Delta Mensae

Observation data Epoch J2000.0 Equinox J2000.0 (ICRS)
- Constellation: Mensa
- Right ascension: 04^{h} 17^{m} 59.27258^{s}
- Declination: −80° 12′ 50.5073″
- Apparent magnitude (V): 5.69

Characteristics
- Spectral type: K2/3 III + A9
- U−B color index: +0.53
- B−V color index: +0.84

Astrometry
- Radial velocity (R_{v}): −20.0±4.3 km/s
- Proper motion (μ): RA: +27.719 mas/yr Dec.: +61.679 mas/yr
- Parallax (π): 6.9662±0.1168 mas
- Distance: 468 ± 8 ly (144 ± 2 pc)
- Absolute magnitude (M_{V}): 0.34

Details

primary
- Radius: 13.12+0.52 −0.46 R_{☉}
- Luminosity: 111.7±2.2 L_{☉}
- Temperature: 5,180+94 −99 K
- Rotational velocity (v sin i): < 4.7±0.2 km/s
- Other designations: δ Men, CPD−80°116, FK5 166, HD 28525, HIP 20049, HR 1426, SAO 258372

Database references
- SIMBAD: data

= Delta Mensae =

Binary star system in the constellation Mensa

Delta Mensae, Latinized from δ Mensae, is a binary star system in the southern constellation of Mensa. It is faintly visible to the naked eye, having an apparent visual magnitude of 5.69. Based upon an annual parallax shift of 7.70 mas as seen from the Earth, it is 420 light years from the Sun.

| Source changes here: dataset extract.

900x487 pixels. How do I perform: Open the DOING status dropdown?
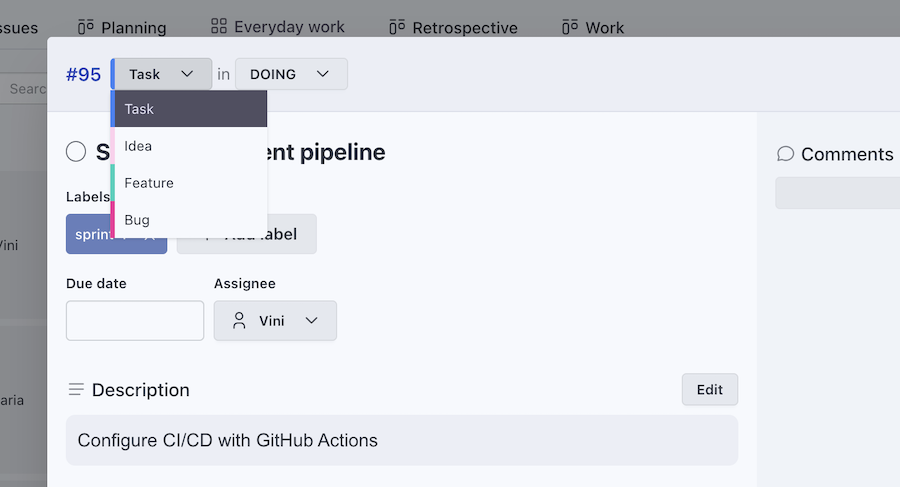[291, 74]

The primary is a K-type giant star with a stellar classification of K2/3 III. With the supply of hydrogen at its core exhausted, it has cooled and expanded to 13 times the radius of the Sun. The star is radiating 112 times the Sun's luminosity from its photosphere at an effective temperature of 5,180 K. Its companion is an A-type star about 0.9 magnitudes fainter than the primary.